Tuesday, 3 February 2009


Snow is a great leveller. Yesterday’s snow-day brought out everyone to play. The privileged and the poor, the xxxtreme sports nuts and the yummy mummys. The photographers and writers. The workers and the worked. It was amazing strolling through local Alexandra Palace watching everyone revel in the blanket of white all around us. Importantly, it was nice seeing children and teenagers act as they should once more. The snow is a great leveller. The nostalgia and novelty was enough for snowfans to throw themselves about, dodging toboggans and sleds, snowboards and snowballs and just be children again. Having fun. Enjoying themselves regardless. There was no aggyness, no pebble-core snowballs, no fighting, just a reverence. Snow is a great leveller.

The first exchange that made me think ‘Oh, that’s what rudeboys do when it snows... they don’t go shanking fools in the park, they have fun...’ went like this. It was heart-warmingly cute. Two rudeboys looking immaculate in their white Nike hoodies and tracksuits tear up the hill with toys under their arms. They are both in their teens, and usually hang around down our road going up to front windows and staring in:

TEEN1: Bruv, this snow is long yagetme.
TEEN2: Shut up cuz... when we get to the top, it’ll be real.
TEEN1: Yeah but... come on man is it safe?
TEEN2: You think you’re gonna fall you just throw yourself off.
TEEN1: So either way I fall?
TEEN2: Look, bruv, let’s get to the top. Get the best spot. Fresh powder.
TEEN1: Yah... safe...
TEEN1: Yo bruv...
TEEN2: Yes mate.
TEEN1: Does it hurt when you fall?
TEEN2: I dunno, I ain’t ever fallen. I imagine so.
TEEN1: Yeah me too. You done this before?
TEEN2: Nah... first time...
TEEN1: Is it safe?
TEEN2: We’ll find out...
TEEN1: No one else is using a potato sack as a sled though bruv.
TEEN2: Exactly... we ride in style.

The second exchange, on the same hill, came from another cross-section of Alexandra Park society.

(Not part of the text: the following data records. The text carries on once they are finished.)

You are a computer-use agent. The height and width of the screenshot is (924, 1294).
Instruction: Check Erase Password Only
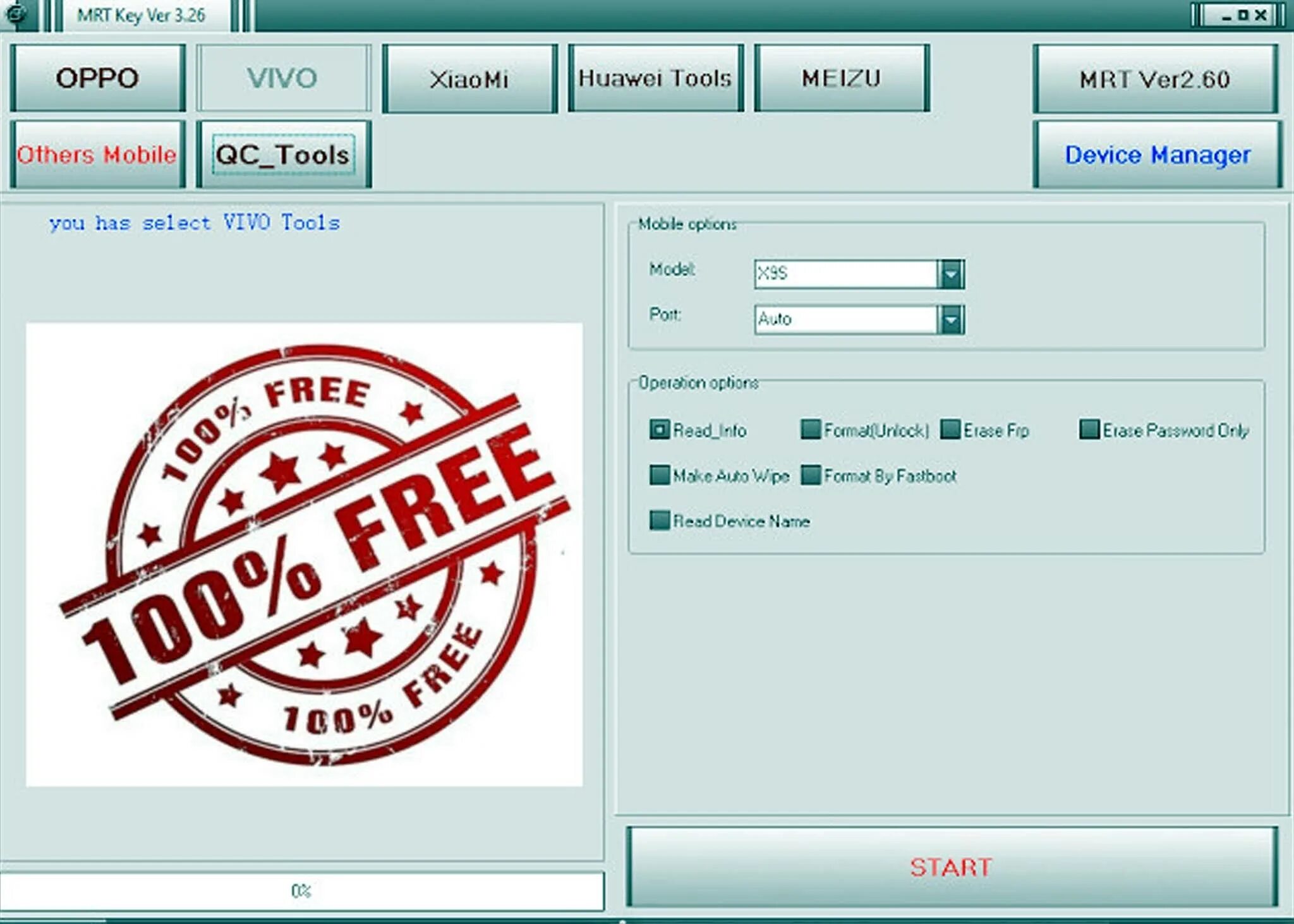point(1089,429)
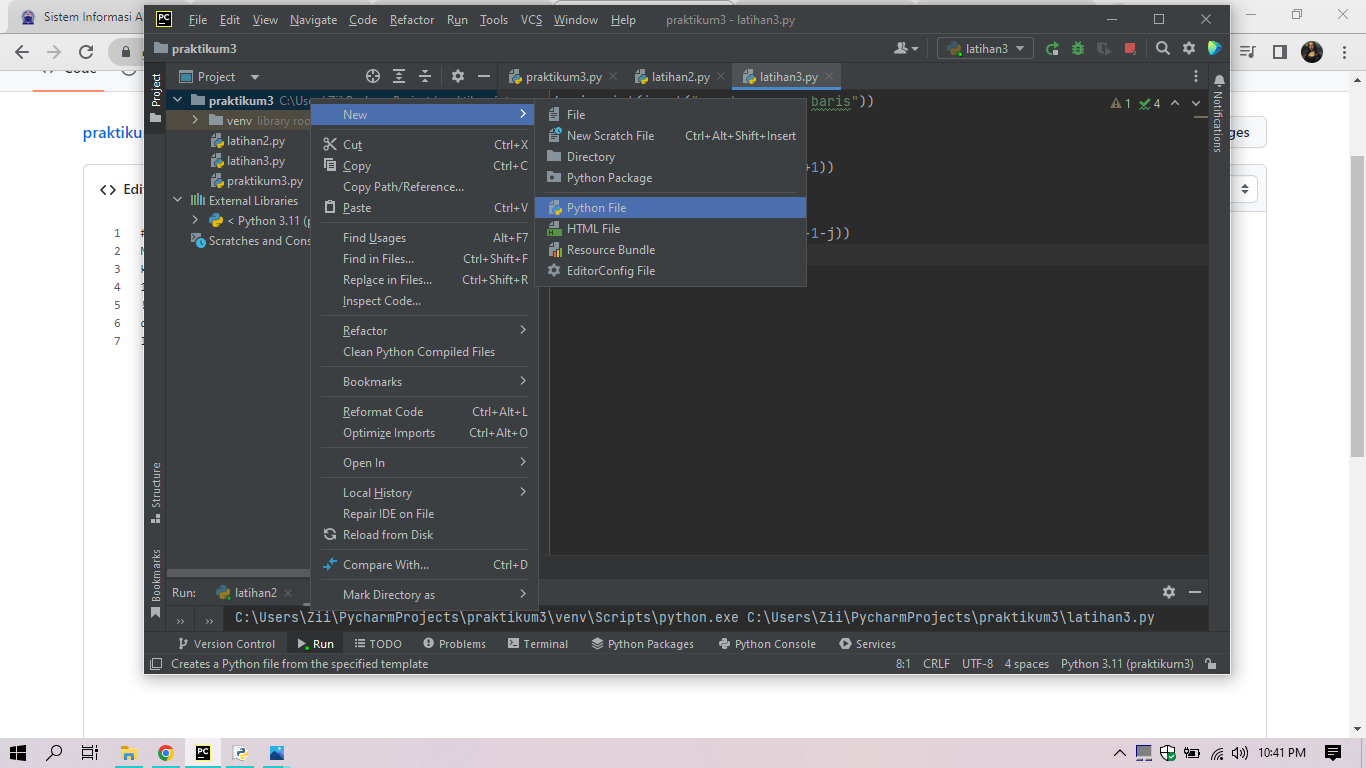Open the latihan3 run configuration dropdown
Screen dimensions: 1366x768
click(x=984, y=47)
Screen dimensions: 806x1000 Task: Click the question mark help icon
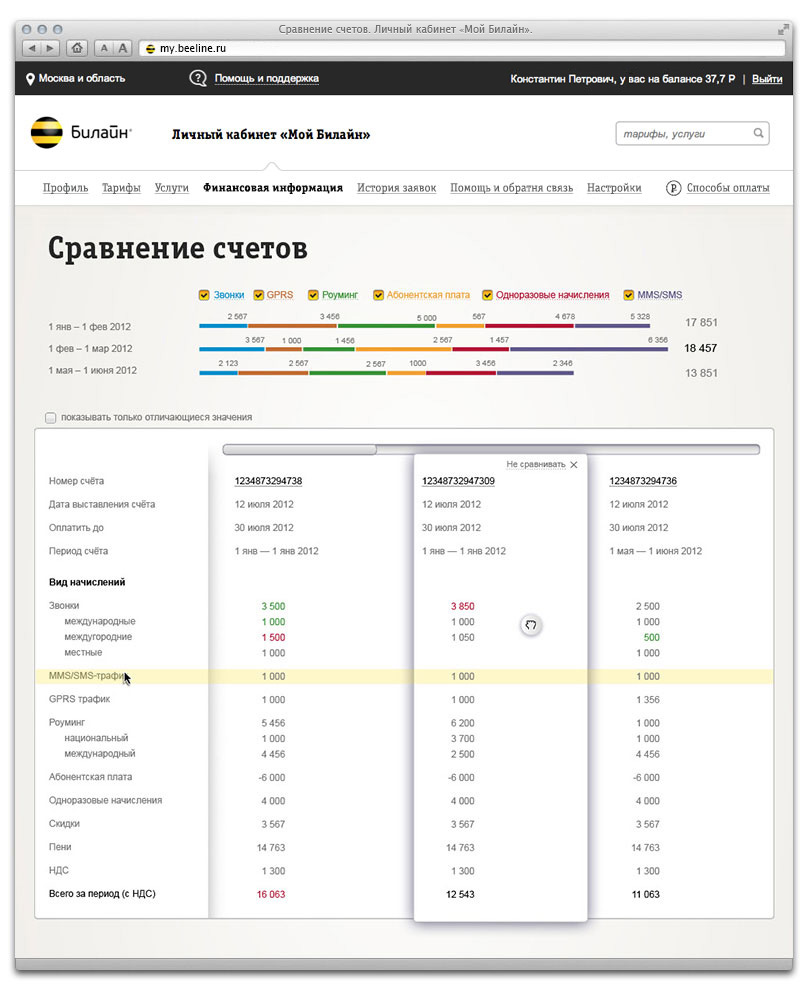click(198, 79)
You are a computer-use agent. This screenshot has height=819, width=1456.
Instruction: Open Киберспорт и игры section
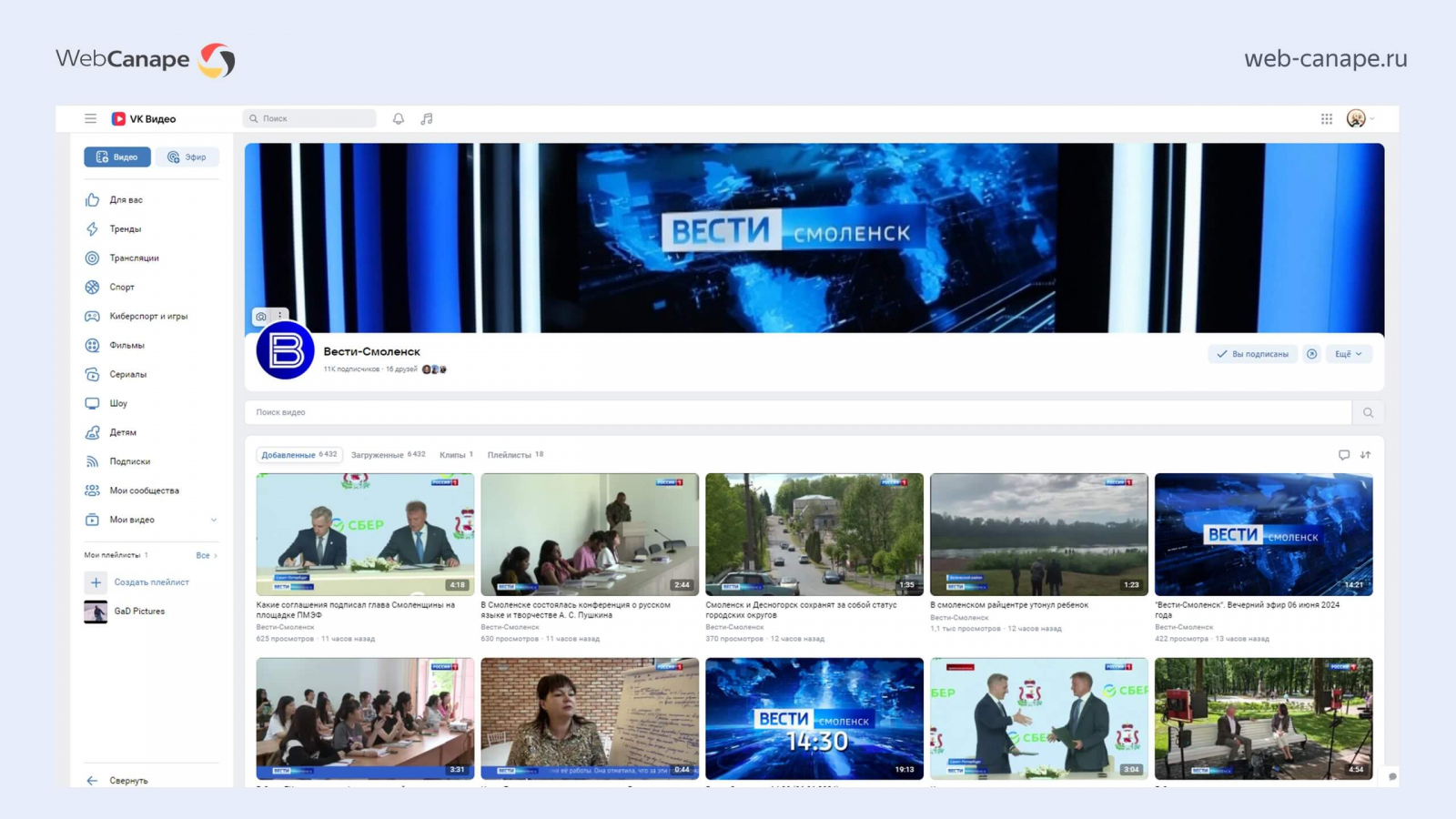[147, 317]
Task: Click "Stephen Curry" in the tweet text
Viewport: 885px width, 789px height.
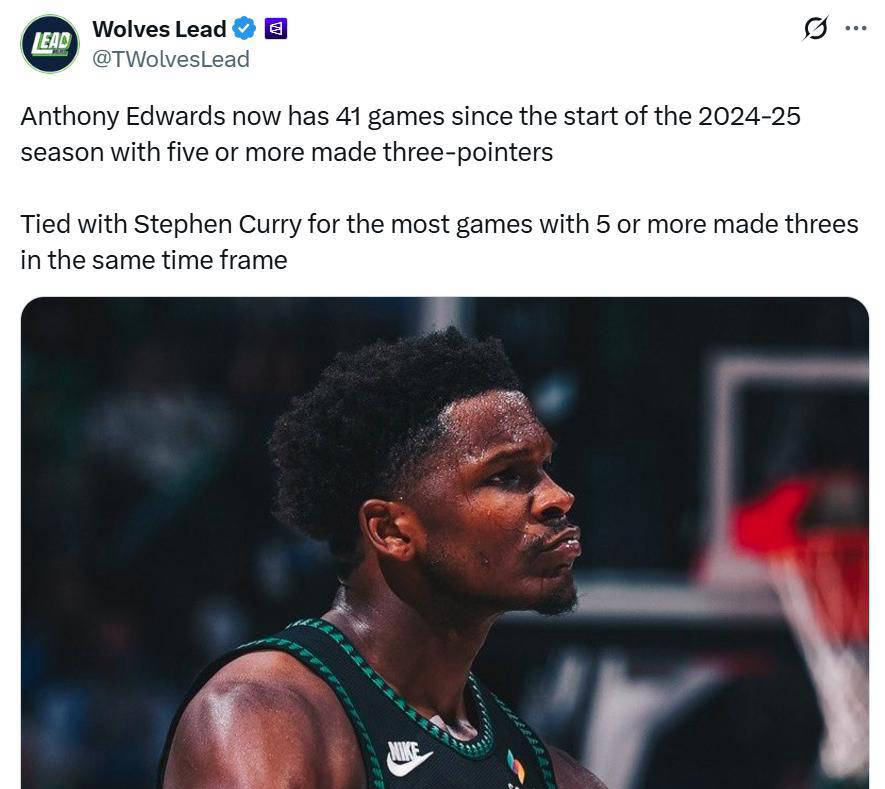Action: pyautogui.click(x=217, y=225)
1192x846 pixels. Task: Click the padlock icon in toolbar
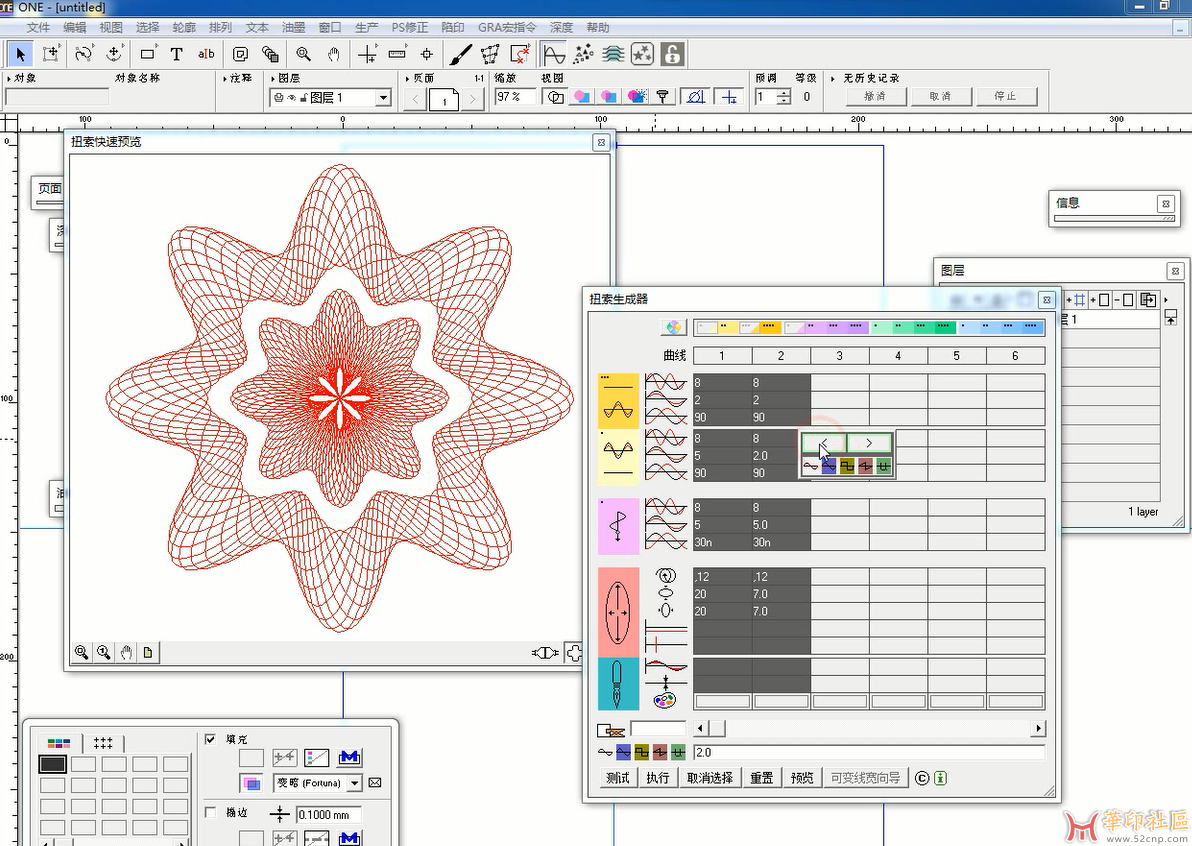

The blond teenagers with messy floppy hair and military blazers with foppish scarves all stand in a circle throwing snowballs at each other from far too close.

TEEN1: Edward, you cad.
TEEN2: Darling, you were screaming for it?
TEEN1: But did I deserve it? Did the punishment fit the crime?
TEEN2: Darling, the punishment meted out matched the crime in act and intent.
TEEN1: Babes, don’t try and be funny. I am soaking now. Mother is going to destroy me.
TEEN2: She won’t, she’ll wrap you up warm and feed you soup. In fact, can we all come for soup?
TEEN1: It depends. How are you on winter vegetable?
TEEN2: I’m not too partial to swede.
TEEN1: Swede is not a winter vegetable you barbarian.
TEEN2: I do believe school’s going to be cancelled tomorrow.
TEEN1: Wonderful. Oh, and Edward?
TEEN2: Yes?

And thus, my faith in the youth of today and tomorrow was restored, they were given a reprieved and the world was momentarily unf*cked.